Media Release: Standard Chartered offers leadership on coal and climate change in key energy markets

Tuesday 25 September, 2018:¬†Responding to the news that Standard Chartered has ruled out finance for “any new coal-fired power plant projects, including expansions, in any location“, Market Forces Executive Director Julien Vincent said:

“This is what leadership on coal and climate change looks like. Decisions about how the world sources its future energy needs will make or break our ability to contain global warming. Standard Chartered’s policy not only removes a critical source of finance for new coal power plants, but sends a powerful signal to its competitors.

“While Standard Chartered’s banking sector peers have fiddled around the margins with their coal policies, leaving the door open to finance new coal plants of particular types or in particular locations, this is the only policy that recognises the clear, scientific reality: if we’re to avoid runaway climate change we need to stop building new dirty coal power plants.

Since 2010, Standard Chartered has loaned at least US$1.8 billion to coal power, including US$820 million to projects that added 10.6 Gigawatts of additional coal power capacity. The bank was also active in syndicates for several new coal power plants prior to the policy update.

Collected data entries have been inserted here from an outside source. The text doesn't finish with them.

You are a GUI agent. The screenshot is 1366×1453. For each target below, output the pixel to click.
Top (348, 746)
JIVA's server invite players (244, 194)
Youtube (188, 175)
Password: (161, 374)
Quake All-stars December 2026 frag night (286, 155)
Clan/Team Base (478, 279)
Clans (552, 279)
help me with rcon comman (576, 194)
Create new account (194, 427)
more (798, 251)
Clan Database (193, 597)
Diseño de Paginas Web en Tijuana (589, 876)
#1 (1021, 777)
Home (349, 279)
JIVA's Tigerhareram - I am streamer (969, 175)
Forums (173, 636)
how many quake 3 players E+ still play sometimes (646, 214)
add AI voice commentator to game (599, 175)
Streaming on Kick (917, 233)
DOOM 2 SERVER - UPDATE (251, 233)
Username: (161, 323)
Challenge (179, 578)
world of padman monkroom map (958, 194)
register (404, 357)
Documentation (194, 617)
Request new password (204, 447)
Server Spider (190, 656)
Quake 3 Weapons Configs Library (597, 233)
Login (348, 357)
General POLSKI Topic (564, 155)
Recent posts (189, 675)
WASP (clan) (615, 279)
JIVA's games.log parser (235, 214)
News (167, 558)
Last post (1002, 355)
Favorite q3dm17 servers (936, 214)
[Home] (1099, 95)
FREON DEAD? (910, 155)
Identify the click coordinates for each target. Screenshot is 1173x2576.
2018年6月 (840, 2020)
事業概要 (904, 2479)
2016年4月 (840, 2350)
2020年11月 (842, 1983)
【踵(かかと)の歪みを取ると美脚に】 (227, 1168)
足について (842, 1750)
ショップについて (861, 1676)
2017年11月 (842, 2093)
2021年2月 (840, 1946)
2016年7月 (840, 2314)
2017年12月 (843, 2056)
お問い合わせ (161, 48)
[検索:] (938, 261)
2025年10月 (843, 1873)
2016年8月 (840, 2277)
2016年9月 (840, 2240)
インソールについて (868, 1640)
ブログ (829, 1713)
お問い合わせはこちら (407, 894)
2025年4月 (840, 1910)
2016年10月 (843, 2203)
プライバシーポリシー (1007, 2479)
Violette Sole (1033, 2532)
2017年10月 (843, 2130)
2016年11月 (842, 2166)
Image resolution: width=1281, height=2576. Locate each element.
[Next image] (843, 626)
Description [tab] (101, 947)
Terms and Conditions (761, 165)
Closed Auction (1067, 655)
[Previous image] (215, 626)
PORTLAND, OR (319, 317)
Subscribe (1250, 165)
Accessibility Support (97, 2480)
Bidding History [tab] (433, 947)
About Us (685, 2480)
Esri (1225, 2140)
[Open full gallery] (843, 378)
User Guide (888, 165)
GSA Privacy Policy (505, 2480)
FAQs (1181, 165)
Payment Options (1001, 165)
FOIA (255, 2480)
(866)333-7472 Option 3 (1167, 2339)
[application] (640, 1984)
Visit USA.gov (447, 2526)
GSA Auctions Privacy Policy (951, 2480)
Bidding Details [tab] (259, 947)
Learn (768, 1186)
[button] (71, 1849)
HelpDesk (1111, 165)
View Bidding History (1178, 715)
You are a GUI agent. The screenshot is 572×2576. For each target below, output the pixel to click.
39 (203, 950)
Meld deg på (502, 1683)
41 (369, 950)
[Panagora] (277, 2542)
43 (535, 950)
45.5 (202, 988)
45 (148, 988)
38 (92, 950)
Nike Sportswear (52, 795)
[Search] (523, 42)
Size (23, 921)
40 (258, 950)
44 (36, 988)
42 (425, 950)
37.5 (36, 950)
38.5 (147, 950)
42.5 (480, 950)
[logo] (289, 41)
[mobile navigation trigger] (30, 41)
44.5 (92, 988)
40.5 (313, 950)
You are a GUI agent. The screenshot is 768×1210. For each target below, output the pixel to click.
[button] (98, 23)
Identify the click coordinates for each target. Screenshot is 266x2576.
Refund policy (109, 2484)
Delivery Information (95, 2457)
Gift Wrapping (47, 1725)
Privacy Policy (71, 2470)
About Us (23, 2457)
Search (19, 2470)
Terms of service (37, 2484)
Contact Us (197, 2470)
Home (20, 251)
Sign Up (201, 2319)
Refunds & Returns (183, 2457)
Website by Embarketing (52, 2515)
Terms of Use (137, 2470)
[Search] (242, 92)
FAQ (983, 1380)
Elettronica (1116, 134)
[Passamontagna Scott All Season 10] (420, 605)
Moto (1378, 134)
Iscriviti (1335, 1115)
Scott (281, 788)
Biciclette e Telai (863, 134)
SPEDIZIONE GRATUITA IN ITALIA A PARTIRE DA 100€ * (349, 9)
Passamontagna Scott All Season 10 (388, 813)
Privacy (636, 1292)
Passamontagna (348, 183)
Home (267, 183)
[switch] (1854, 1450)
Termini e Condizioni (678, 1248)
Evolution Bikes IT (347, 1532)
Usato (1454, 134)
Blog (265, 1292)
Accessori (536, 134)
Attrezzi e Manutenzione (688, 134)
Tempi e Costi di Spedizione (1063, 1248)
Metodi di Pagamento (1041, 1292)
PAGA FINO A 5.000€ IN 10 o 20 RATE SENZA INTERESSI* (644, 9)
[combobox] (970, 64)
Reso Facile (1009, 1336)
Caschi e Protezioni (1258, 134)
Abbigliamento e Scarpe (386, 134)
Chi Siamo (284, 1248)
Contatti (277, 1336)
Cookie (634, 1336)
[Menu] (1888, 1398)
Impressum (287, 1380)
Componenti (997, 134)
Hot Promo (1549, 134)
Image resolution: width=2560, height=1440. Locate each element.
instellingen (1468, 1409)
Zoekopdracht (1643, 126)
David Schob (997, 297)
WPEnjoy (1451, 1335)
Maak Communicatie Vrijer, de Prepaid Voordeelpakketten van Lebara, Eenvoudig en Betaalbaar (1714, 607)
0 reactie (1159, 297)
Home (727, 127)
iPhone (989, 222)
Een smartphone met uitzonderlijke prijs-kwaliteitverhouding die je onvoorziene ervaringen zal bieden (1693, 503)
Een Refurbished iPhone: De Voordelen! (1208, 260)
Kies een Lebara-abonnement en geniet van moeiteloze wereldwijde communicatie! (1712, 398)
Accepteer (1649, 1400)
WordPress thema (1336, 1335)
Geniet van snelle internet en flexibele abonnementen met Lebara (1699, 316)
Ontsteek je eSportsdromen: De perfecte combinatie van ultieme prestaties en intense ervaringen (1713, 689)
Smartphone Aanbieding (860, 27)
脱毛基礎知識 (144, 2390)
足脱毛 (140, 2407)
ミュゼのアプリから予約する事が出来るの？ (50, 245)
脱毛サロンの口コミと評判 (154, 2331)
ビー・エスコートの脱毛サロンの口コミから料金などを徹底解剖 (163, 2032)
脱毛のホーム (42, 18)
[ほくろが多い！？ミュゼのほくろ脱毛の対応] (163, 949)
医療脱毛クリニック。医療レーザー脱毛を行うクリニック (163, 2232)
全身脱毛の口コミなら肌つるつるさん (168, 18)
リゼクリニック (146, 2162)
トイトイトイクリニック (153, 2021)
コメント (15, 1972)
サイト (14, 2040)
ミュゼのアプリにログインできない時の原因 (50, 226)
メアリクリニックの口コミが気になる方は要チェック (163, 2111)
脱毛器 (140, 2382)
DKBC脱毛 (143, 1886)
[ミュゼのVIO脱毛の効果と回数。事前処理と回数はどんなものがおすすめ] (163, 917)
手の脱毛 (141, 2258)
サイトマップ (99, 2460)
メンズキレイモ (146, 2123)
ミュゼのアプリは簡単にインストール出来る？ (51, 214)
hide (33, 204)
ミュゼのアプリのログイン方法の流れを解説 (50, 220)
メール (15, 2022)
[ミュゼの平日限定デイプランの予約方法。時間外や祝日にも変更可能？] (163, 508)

“The fact that Standard Chartered was involved in syndicates for three coal power pants in Vietnam prior to this update makes it even more impactful. That’s three dirty coal projects, which would produce almost 700 million tonnes of CO2 per year, that will now need to look elsewhere for finance.”

This year, Singapore’s big three banks (DBS, OCBC and UOB), Japan’s big three banks (MUFG, SMBC and Mizuho) and HSBC have all updated their policies on coal lending, but have failed to completely close the door on what is the single-biggest source of greenhouse gas pollution worldwide.

In August, Market Forces and partner organisations published a full page ad in the Asian Financial Times calling on Standard Chartered to rule out new coal worldwide.